* _SOURCE EXTRACT_
____________________
Asthma Exacerbation Associated With Glucosamine-Chondroitin Supplement

Alfred F. Tallia, MD, MPH, Dennis A. Cardone, DO

Disclosures

J Am Board Fam Med. 2002;15(6) 

In This Article

Methods & Case Report

A case is described in which a patient had exacerbation of her well-controlled asthma after starting to take a glucosamine-chondroitin sulfate compound to treat her pain caused by osteoarthritis. A MEDLINE literature search was undertaken using the key words "glucosamine," "chondroitin sulfate," "alternative medicine," and "dietary supplements," combined with "asthma."

A 52-year-old woman with long-standing intermittent asthma came to the office complaining of exacerbation of her underlying asthma. This exacerbation was manifested by difficulty walking, climbing steps, and singing, all because of shortness of breath. She also began to wheeze more frequently and on a daily basis. Her usual rescue dose of inhaled albuterol for exacerbations, two puffs two to three times per day, was not sufficient to extinguish or diminish symptoms. Her health was otherwise unchanged, and she reported no history of exposure to any of her typical asthma triggers, either environmental or infectious. Specifically, she had no current or recent upper respiratory tract infection, recent exposure to allergens, cigarette smoke, or air pollution, or recent change in her work or home environment.
____________________
* _SUPPLIED ENTRIES_

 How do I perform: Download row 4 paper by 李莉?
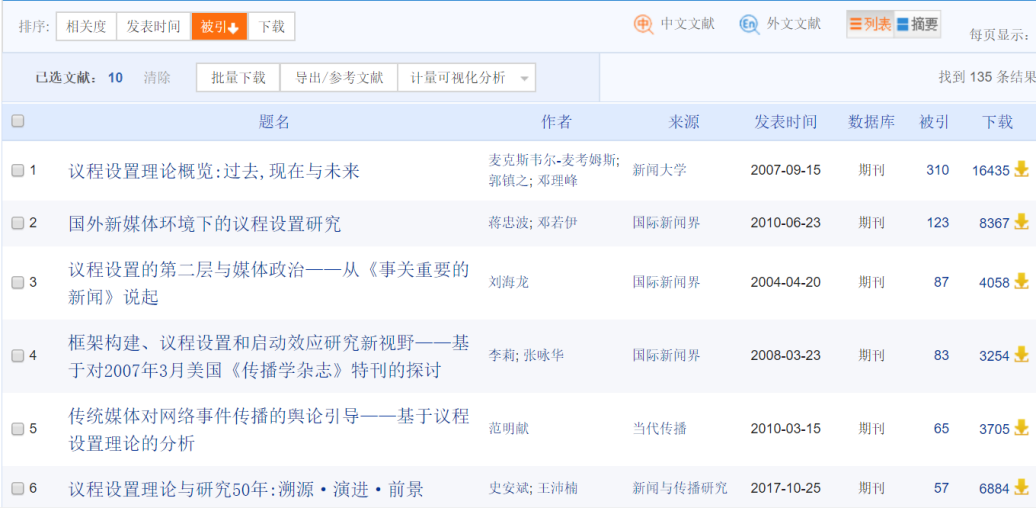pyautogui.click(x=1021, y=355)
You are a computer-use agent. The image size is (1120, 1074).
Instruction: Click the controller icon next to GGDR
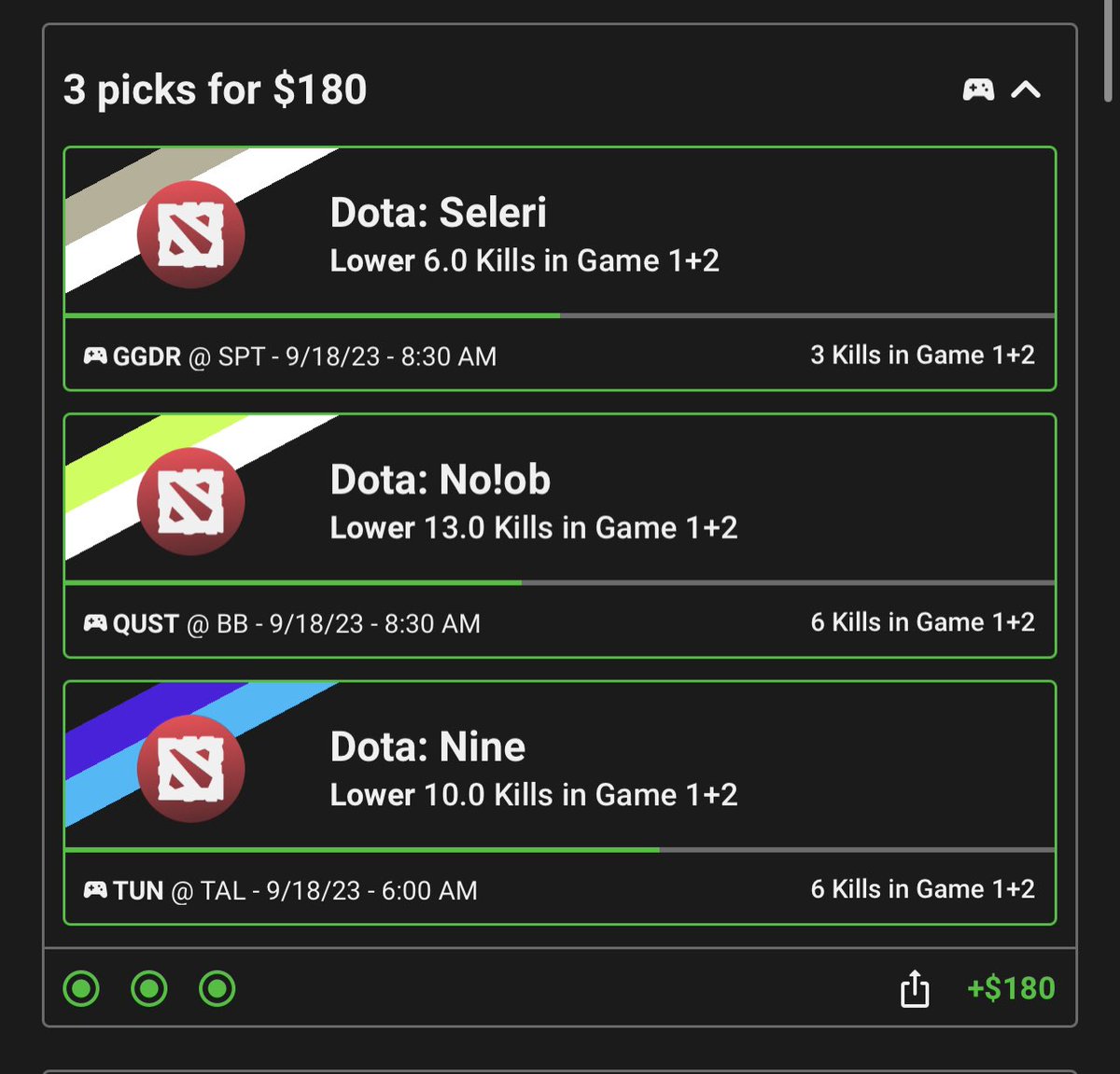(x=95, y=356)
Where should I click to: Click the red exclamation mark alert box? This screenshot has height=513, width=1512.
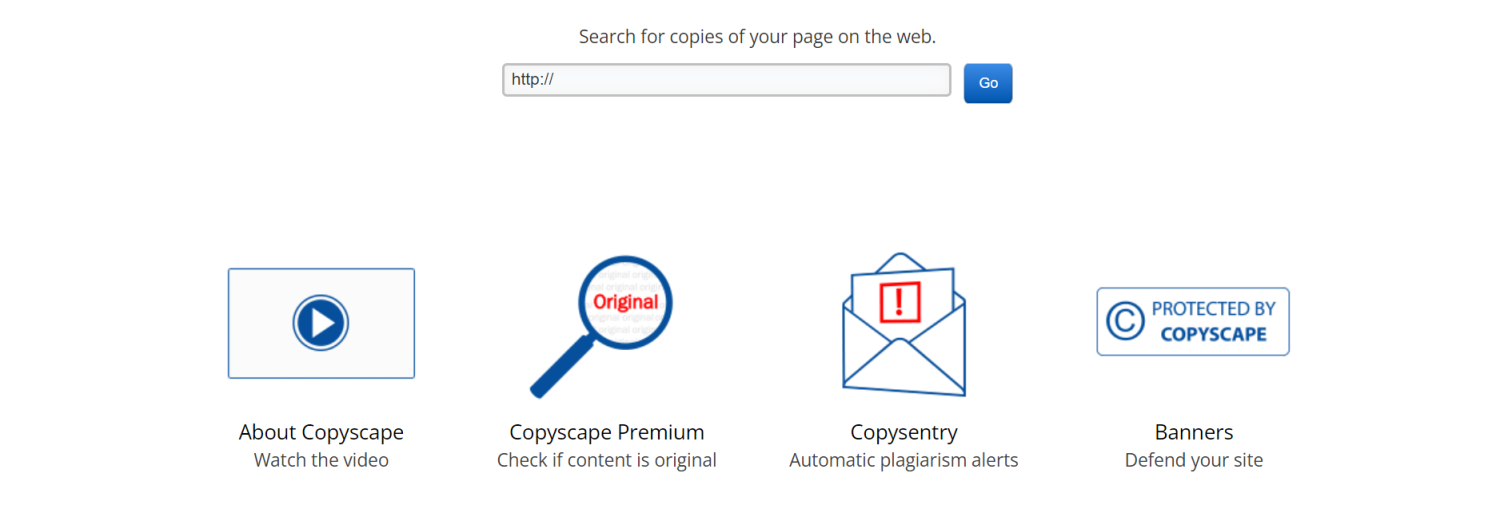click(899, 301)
____________________
* _EXERCISE DETAILS_
Continue the case report above on asthma exacerbation linked to a glucosamine-chondroitin supplement, beginning after its last sentence.

* _EXERCISE ANSWER_
Aside from osteoarthritis of her knees and hips, mild stage 1 essential hypertension, and obesity, she was in reasonably stable health. The patient's asthma of 10 years' duration was manifested by periodic attacks of wheezing and shortness of breath usually after an upper respiratory tract infection or after singing, which she does often. Her main hobby was singing semiprofessionally in a local church-affiliated chorus. She had no history of smoking, and there was no history of allergies to medication. Her family history was notable for atopy and seasonal allergies. Her usual medications included inhaler-delivered albuterol, which she took as needed, but no more than once or twice per week, usually before singing, hydrochlorothiazide 25 mg daily, and over-the-counter ibuprofen 400 to 600 mg daily intermittently for pain relief. She worked in an office at a local university. There were no known environmental exposures either at work or at home.

When examined, she was a well-developed, obese woman in moderate respiratory discomfort caused by exertion. Her pulse was 90 beats per minute, respirations at rest were 20/min, increasing to 30/min with movement, blood pressure was 140/85 mmHg, and she was afebrile at 98.4°F. Her weight was 237 pounds, her height 5 feet 7 inches, and her body mass index 37. When examined, her head, ears, eyes, nose, and throat were unremarkable. Her chest had normal excursion with good air movement in all lung fields. There were diffusely scattered end-expiratory wheezes that did not clear with cough. Heart sounds were normal, as were findings of abdominal, skin, and neurological examinations. She had decreased range of motion in both hips with internal and external rotation and patellar crepitation of both knees. Compared with previous examinations, her pain with passive range of motion of both knee joints was diminished. Her peak expiratory flow rate was 350 mL/sec, representing a decrease from her normal personal best of 450 mL/sec to 500 mL/sec. Pulse oxygenation was 95%, also a decrement from her usual 98%.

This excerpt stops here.